- Theatrical release poster
- Directed by: Gippy Grewal
- Written by: Gippy Grewal
- Story by: Gippy Grewal
- Produced by: Gippy Grewal Sukhjinder Bhachu Pushpinder Happy Sippy Grewal Aman Khatkar Badshah (Aditya Singh)
- Starring: Gurpreet Ghuggi Ammy Virk B.N. Sharma Rana Ranbir Karamjit Anmol Mandy Takhar Isha Rikhi
- Narrated by: Yogesh Grover
- Cinematography: Baljit Singh Deo
- Edited by: Baljit Singh Deo
- Music by: Jatinder Shah
- Backgrounds by: Yogesh Grover
- Production companies: Humble Motion Pictures Sippy Grewal Productions Aman Khatkar Arsara Films
- Release date: 11 March 2016;
- Running time: 135 minutes
- Country: India
- Language: Punjabi

= Ardaas (film) =

Ardaas is an Indian Punjabi-language film.

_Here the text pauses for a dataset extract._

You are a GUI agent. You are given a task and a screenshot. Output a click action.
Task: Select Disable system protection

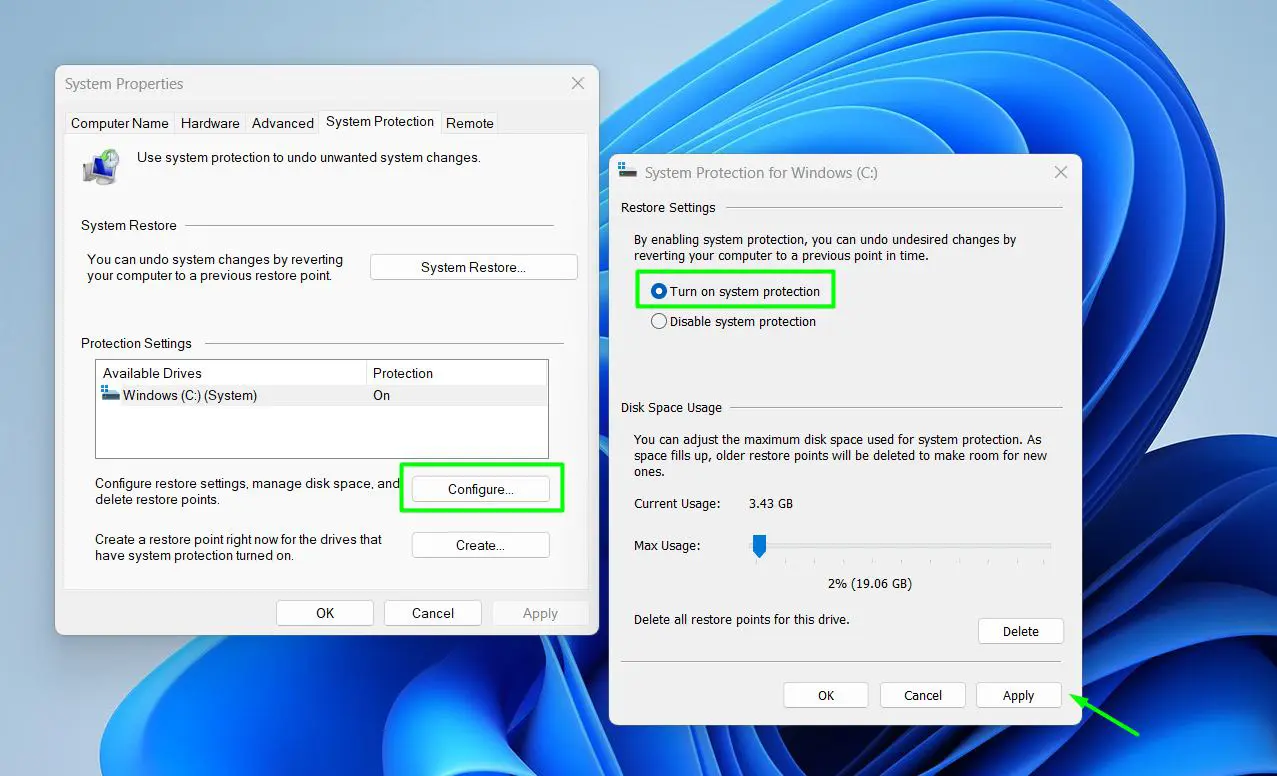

It is directed and written by Gippy Grewal and the dialogues are written by Rana Ranbir and was released on 11 March 2016.

== Plot ==
The movie revolves around Master Gurmukh (Gurpreet Ghuggi) and how he arrives in a new village after being posted to a government school. He helps various villagers by reminding them of their good values and teaching them more while he simultaneously faces his own inner guilt.

==Cast==
- Gurpreet Ghuggi as Master Gurmukh Singh
- Ammy Virk as Agyapal Singh/Aasi
- B.N. Sharma as Subedar Saab
- Karamjit Anmol as Shambhu Nath/Lala
- Rana Ranbir as Lottery (Postman)
- Mandy Takhar as Binder
- Sardar Sohi as Diler Singh Sohi (Aasi's Father)
- Isha Rikhi as Mannat Brar
- Meher Vij as Baani
- Satwant Kaur as Lady Doctor
- Harby Sangha as Nagraaj/Sapp
- Prince Kanwaljit Singh
- Gippy Grewal as Sukhi (Cameo Appearance)

== Track list ==

| S. No. | Track | Singer | Lyrics | Music |
| 1. | "Daata Ji" | Nachhatar Gill | Happy Raikoti | Jatinder Shah |
| 2. | "Kawa Wali Panchait" | Ammy Virk | Gill Raunta |
| 3. | "Jann Ton Pyara" | Tarannum Malik & Happy Raikoti | Happy Raikoti |
| 4. | "Mere Sahib" | Gippy Grewal & Sunidhi Chauhan | Happy Raikoti |
| 5. | "Nain" | Ammy Virk & Gurlez Akhtar | Amrit Mann |
| 6. | "Fakeera" | Kanwar Grewal | Happy Raikoti |

== Release ==
The film was released on 11 March 2016 in the theatres.

==Reception==
Ardaas was premiered on 10 March 2016 as part of Punjabi International Film Festival Toronto 2016 in Brampton (Canada). Aamir Khan praised the story and trailer of the film.

===Box office===

First time in history of Punjabi cinema two major Superstars' films were released on same day, Ardaas and Love Punjab.

===Critical response===
The Tribune reviewed Ardaas as a film that will touch every heart as it doesn't have a lesson but has meaning. CNN-IBN reviewed Ardaas as a film that will help you understand how every experience in life that has the potential of becoming a spiritual experience.

==Sequel==
The second film of the franchise, Ardaas Karaan, was released on 19 July 2019. The third film of the franchise, Ardaas Sarbat De Bhalle Di, was released on 13 September 2024.